Мужчины шли быстро и уверенно, будто ходили этим путем каждый день. Теперь почва под ногами стала твердой и влажной, сухой песок остался позади. Наконец они остановились у невысокой полуразрушенной стены с маленькими железными воротами, ведущими на кладбище. Заржавевшие створки пришлось сломать. Разросшиеся кусты и травы совсем поглотили тропинки между могилами. Лишь кое-где кресты поднимались над этим буйством сорняков. Не возникало сомнений, что тут уже давно никого не хоронили.
Один из мужчин указал на третью дорожку налево; продираясь сквозь вьющиеся травы, они направились туда и застыли на месте, испуганные внезапным и громким кваканьем лягушки. Огляделись: вдали, на волнах бухты, дрожали тусклые огни Кайо-Гранмы. Мужчины пошли дальше.
Пятая могила точно соответствовала описанию Хулии: стоя на одной ноге, ангелочек, скованный неподвижностью мрамора, дул в трубу, будто бы хотел оповестить весь свет о том, что здесь покоится Хосе Мануэль Трухильо.
Это не был склеп, а обыкновенная могила, где гроб зарывают не очень глубоко, засыпают землей, а сверху кладут мраморные плиты, чтобы придать могиле красивую форму, а также сделать ее непохожей на общую могилу. Казалось, и ангелочек был поставлен тут с той же целью.
Заступ и лопата упали, подмяв траву. Один из мужчин зажег фонарь и, загораживая свет ладонью, чтобы его не увидели издали, направил узкий луч к подножию креста. Там он прочел:
Они уже успели снять с могилы мраморные плиты, боковые и центральную, когда луна спряталась за облака. Ничего не оставалось, как продолжать копать в темноте. В их распоряжении был всего один час. В одиннадцать отправляется последний катер в Сьюдамар. Лишь удары железа о сырую землю раздавались в ночной тишине. Даже лягушки молчали.

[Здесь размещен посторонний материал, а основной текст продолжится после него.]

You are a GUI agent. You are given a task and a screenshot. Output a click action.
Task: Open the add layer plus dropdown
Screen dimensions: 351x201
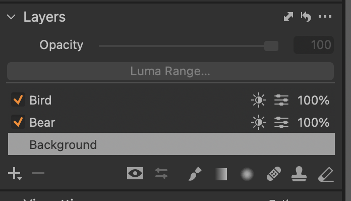(x=15, y=174)
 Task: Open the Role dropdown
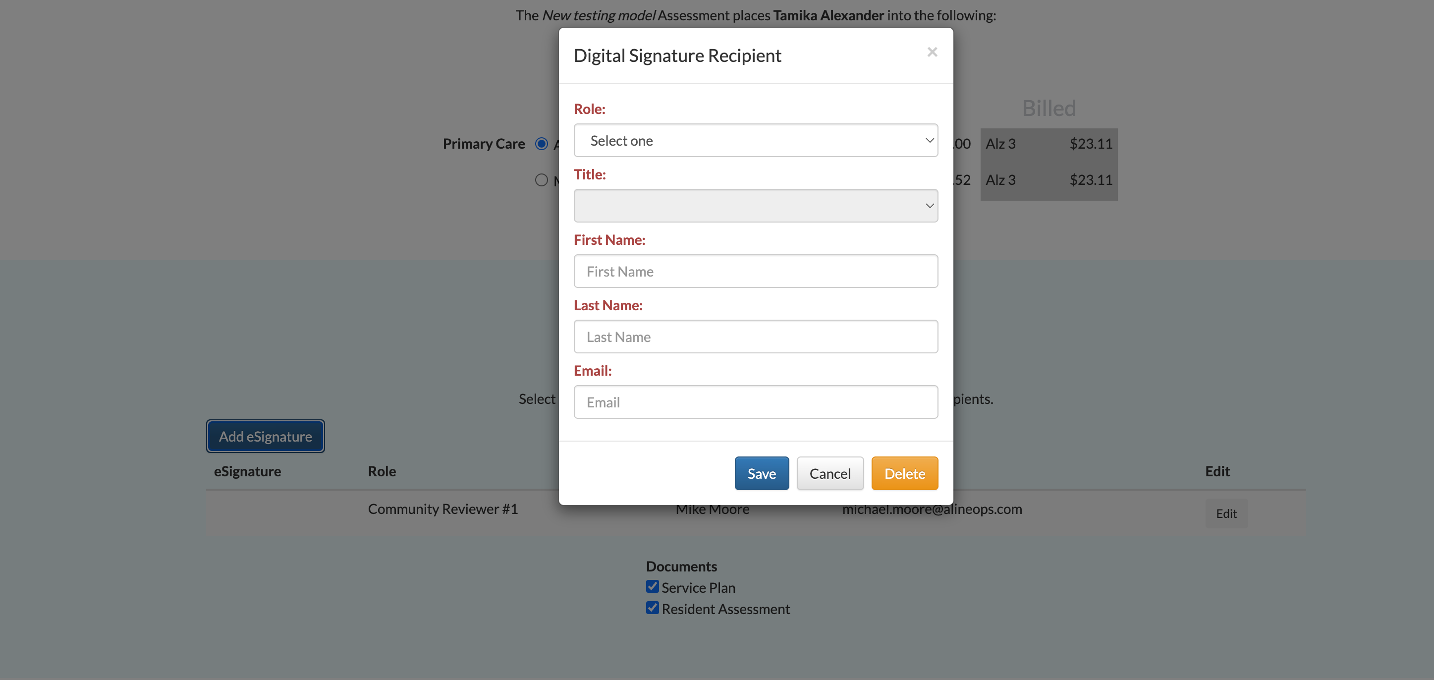pyautogui.click(x=755, y=140)
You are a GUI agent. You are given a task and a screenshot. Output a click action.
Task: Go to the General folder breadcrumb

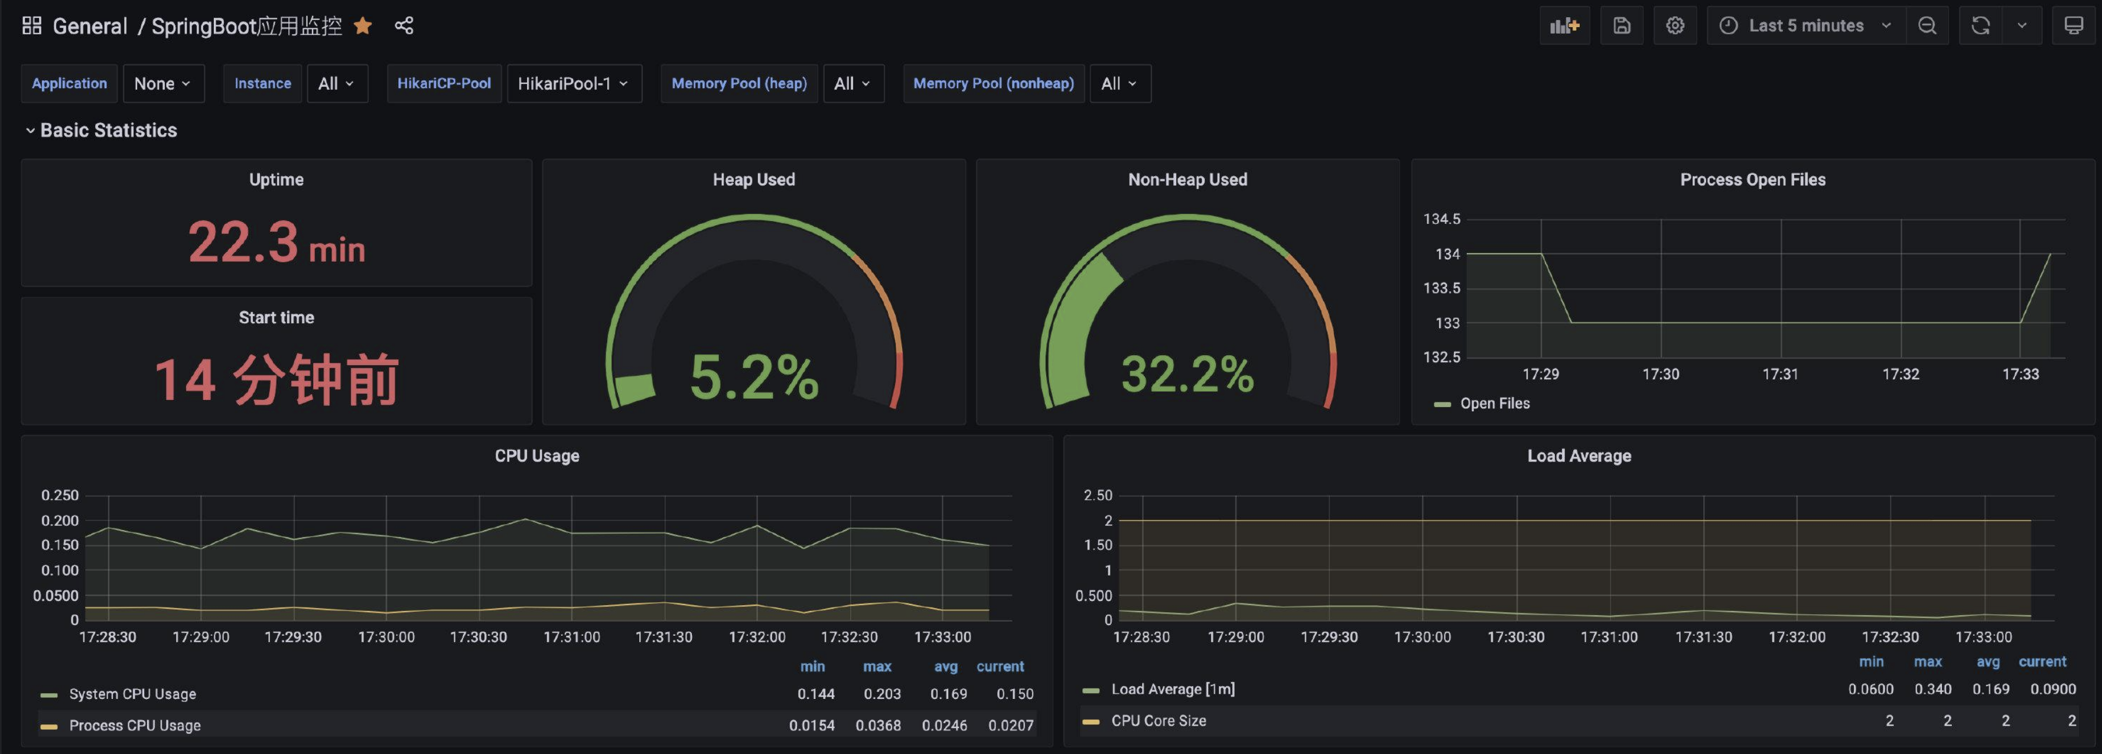pyautogui.click(x=90, y=26)
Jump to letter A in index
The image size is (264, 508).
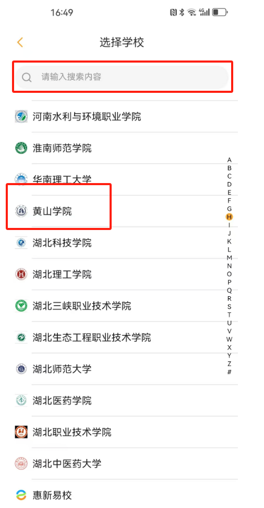coord(230,160)
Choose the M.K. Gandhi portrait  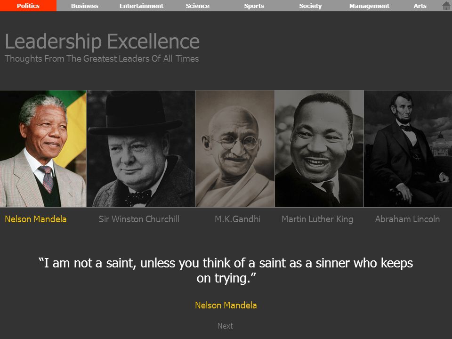click(x=235, y=149)
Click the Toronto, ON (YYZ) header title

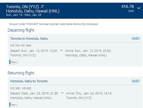click(23, 7)
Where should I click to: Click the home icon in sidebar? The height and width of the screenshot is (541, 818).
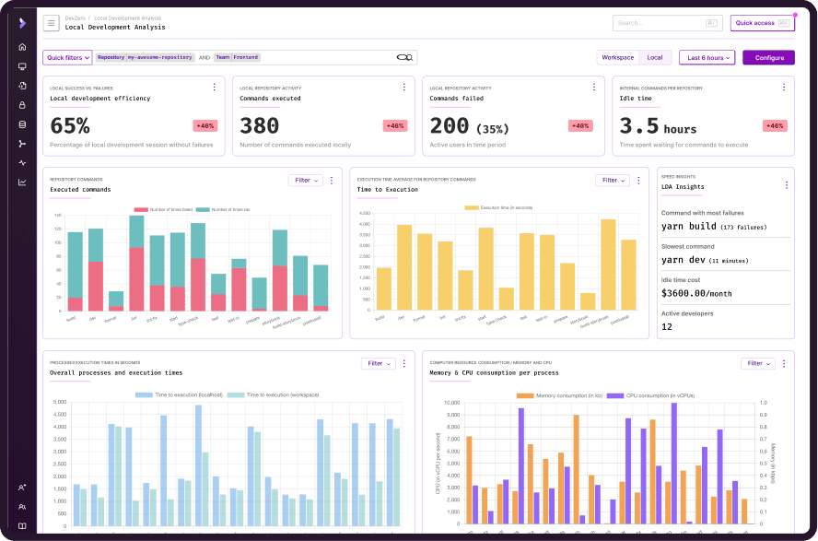22,47
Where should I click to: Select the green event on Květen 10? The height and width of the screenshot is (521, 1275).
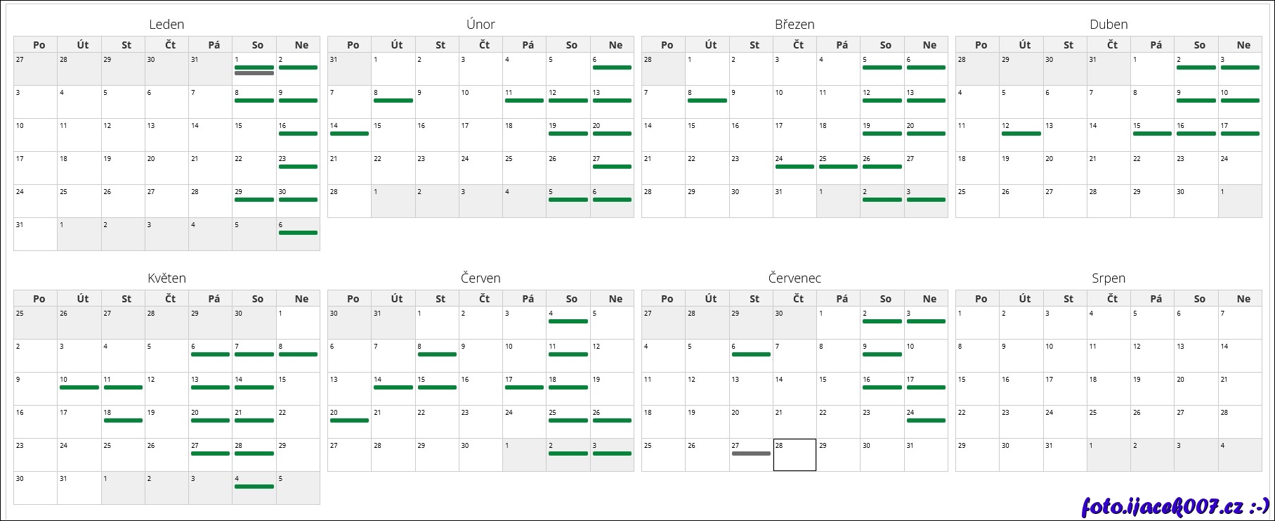pos(79,387)
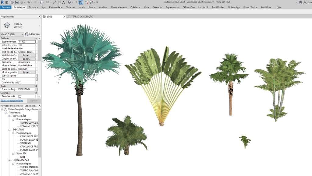Click Editar button for Mostrar grades
The height and width of the screenshot is (176, 312).
point(27,72)
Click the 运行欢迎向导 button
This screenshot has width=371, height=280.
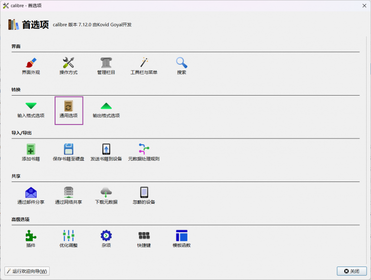tap(27, 271)
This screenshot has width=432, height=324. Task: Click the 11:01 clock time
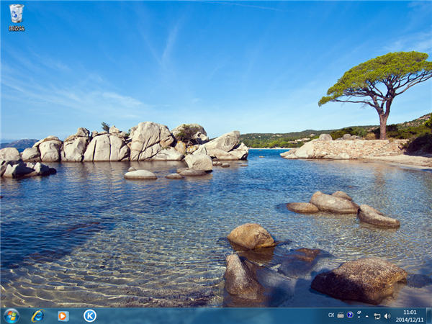(410, 312)
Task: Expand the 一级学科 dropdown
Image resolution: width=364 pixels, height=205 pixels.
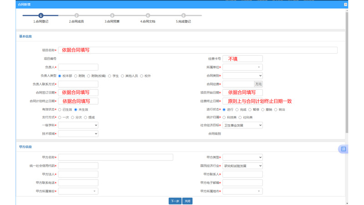Action: [x=78, y=125]
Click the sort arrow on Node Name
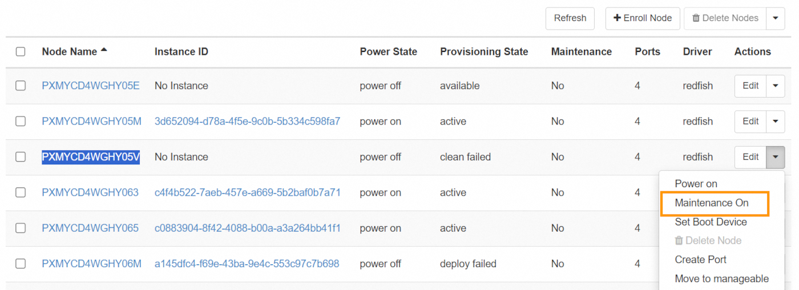This screenshot has width=799, height=290. (x=104, y=50)
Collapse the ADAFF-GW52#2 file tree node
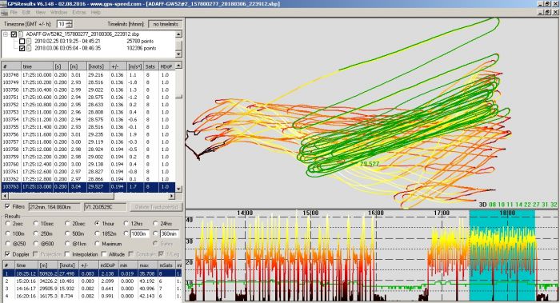560x303 pixels. tap(6, 34)
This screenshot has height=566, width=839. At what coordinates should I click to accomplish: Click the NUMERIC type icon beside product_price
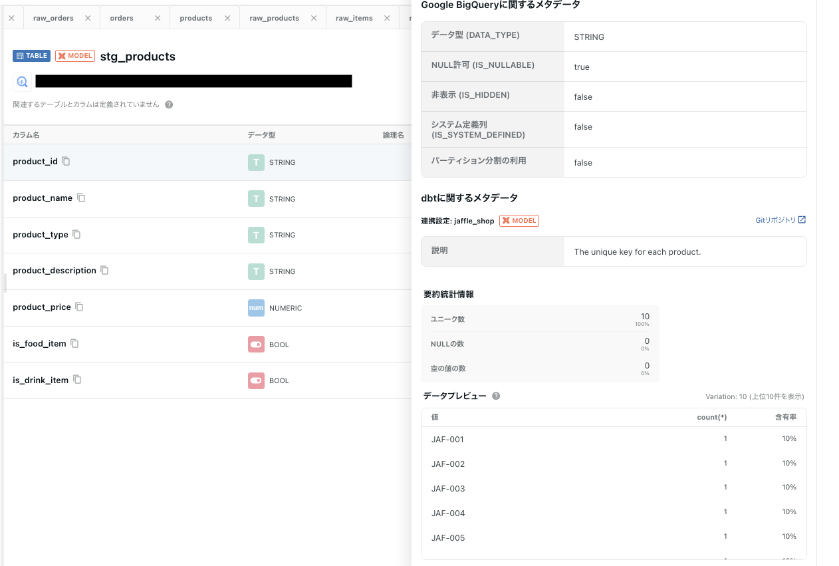click(256, 307)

Наконец заступ ударился о крышку гроба. И, как бы им в помощь, в эту минуту луна вышла из облаков. Ткань, которая покрывала гроб, уже была съедена сыростью. Мужчины заработали еще быстрее, подгоняемые нетерпением. Вогнали заступ между досок, нажали, дерево треснуло, сломались проржавевшие запоры.
Зажгли фонарь, и оба вздрогнули, увидев перед собой скелет с сохранившимися еще остатками волос на черепе и клочьями кожи, кое-где прилипшей к гладкой поверхности костей. Неприятный, удушливый запах шел из могильной ямы.
Луч фонаря скользнул к изножию гроба, у костей правой ступни что-то блеснуло. Один из мужчин схватил этот кусочек металла и поднес его к фонарю. Пластина была чистая — ни надписи, ни даты.